In recent years, Elliot has been involved in a number of charities such as Smile Train and SOS. He hopes to start his own non-profit organisation, teaching inner-city kids where food comes from, how to grow it, cook it and get a job in the food world.
“There are bigger things to think about,” Elliot says. “It could all end tomorrow. Chef aren’t cool anymore. There are no more cooking shows. People have moved on. Hairdressers are the new celebrities. So it’s like, you can’t believe in any of it, you can’t buy into any of it. Oh, you could never. So, you just have fun.”
|My Favourite Things with
1. Name three essential Chicago restaurants for the first-time visitor?
Alinea, Publican, Girl on the Go – something that’s high end, then kind of middle that represents what’s going on in American cuisine right now, and something loud and fun and busy every night, and has a great energy.
2. Favourite fried food of all time?
It’s hard not to just love fried chicken. But we also do a lobster corn dog that’s fried and topped with a lemon aioli. At Lollapalooza, we’re serving 20,000 corn dogs over three days, so you become one with the fryer.
3. One food you’ll never be able to give up?
I always say if I’m on a desert island and I could only eat one thing, it’s sushi.

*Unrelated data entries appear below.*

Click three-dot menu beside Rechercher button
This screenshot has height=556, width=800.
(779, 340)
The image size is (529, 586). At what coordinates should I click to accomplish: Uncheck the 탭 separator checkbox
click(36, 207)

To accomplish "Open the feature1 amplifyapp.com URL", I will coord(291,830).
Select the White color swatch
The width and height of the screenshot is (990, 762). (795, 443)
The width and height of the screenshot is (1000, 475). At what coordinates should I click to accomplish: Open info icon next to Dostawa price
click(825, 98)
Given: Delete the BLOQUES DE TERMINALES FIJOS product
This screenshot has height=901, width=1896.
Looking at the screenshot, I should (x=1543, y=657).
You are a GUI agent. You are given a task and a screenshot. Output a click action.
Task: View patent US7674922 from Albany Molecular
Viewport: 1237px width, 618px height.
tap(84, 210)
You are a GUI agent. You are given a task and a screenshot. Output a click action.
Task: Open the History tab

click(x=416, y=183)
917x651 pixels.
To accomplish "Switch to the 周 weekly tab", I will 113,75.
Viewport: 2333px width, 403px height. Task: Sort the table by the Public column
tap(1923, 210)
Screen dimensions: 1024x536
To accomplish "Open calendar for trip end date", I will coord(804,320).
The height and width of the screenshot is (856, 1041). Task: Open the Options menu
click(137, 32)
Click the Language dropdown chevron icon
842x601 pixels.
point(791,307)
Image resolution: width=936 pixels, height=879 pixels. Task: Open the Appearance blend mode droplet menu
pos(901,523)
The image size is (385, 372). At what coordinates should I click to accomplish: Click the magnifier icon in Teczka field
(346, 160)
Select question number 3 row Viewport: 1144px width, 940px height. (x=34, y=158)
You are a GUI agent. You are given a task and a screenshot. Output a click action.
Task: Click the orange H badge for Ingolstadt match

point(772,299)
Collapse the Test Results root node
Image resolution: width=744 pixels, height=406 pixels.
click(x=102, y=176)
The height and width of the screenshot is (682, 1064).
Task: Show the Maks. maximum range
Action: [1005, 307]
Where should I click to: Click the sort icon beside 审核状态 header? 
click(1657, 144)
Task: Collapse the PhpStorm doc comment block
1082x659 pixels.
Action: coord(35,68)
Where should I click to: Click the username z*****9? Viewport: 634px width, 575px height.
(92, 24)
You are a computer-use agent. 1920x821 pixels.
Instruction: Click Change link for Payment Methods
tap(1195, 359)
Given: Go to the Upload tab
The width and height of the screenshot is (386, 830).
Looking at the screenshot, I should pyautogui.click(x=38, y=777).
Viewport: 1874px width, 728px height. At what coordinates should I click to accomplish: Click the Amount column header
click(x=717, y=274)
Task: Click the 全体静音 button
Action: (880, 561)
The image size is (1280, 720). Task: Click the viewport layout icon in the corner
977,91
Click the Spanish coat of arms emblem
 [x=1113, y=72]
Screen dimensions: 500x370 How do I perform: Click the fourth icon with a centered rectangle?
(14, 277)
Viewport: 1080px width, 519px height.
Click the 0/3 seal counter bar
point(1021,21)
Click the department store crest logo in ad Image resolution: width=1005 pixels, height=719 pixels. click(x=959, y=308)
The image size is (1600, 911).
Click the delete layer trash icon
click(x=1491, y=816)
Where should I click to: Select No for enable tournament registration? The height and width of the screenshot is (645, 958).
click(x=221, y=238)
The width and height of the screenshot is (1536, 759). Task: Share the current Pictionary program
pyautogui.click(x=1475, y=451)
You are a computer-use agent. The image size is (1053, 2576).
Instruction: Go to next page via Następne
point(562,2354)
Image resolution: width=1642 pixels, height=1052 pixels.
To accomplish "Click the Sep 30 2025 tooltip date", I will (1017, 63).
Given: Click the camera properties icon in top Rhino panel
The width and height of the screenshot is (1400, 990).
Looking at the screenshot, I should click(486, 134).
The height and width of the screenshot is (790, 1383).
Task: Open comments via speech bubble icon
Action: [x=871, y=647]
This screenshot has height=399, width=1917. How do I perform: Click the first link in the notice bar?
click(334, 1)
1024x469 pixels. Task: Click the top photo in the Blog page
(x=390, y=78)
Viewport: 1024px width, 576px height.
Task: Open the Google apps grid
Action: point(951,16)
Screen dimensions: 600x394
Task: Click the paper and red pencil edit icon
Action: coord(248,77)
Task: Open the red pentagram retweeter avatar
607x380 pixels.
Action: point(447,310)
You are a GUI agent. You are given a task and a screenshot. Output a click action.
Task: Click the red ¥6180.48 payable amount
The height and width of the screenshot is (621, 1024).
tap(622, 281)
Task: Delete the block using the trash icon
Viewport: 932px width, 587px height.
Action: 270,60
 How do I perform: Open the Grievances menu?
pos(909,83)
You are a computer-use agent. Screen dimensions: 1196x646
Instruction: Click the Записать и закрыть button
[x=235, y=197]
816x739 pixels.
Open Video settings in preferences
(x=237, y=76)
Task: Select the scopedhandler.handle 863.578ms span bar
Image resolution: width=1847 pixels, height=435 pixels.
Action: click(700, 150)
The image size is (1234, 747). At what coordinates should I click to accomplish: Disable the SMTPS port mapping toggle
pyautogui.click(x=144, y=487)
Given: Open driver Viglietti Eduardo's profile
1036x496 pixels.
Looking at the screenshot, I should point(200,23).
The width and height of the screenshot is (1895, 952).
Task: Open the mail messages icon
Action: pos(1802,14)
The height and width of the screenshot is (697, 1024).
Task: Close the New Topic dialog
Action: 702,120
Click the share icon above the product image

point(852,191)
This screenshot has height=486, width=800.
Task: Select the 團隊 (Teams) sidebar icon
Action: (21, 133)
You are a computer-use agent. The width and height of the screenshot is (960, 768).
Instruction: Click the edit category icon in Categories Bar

4. What’s your kids’ favourite snack?
Right now, they’re all into grilled cheese sandwiches. But I’m trying to show them the right technique. You get the butter all nice and clarified then you put the bread, let it get melty.
5. Most unique dining experience?
I went to elBulli for their 20th anniversary, had a six-hour meal with 50 different bites. It’s kind of hard to top that.
6. Hardest service?
I’ve cooked for everyone from Eminem to President Obama, but you don’t get too stressed out. Back in the day, I used to get panic attacks because you would know certain food critics or writers were in, and you’re young and it’s your first real chef experience. You’re trying so hard to make it perfect. Those kinds of things stress you out.
7. What’s your best advice for aspiring chefs?
For me, it’s finding your own voice. Knowing what you want to get across to the people you’re cooking for. What you stand for. Your food should be an extension of you, your beliefs. It’s not enough to pick up a cookbook and recreate or copy somebody else’s stuff, or re-do your family’s recipes. You should find who you are and put that on a plate.
8. One food you will never eat?
Oh, I’ll try everything – dog, in the Philippines; monkey, snake. I did a thing called jungle environment survival training and you learn if you live in the jungle, what you’re going to eat and where to source food. What’s disgusting to one person is delicious to another, so there’s nothing I wouldn’t try.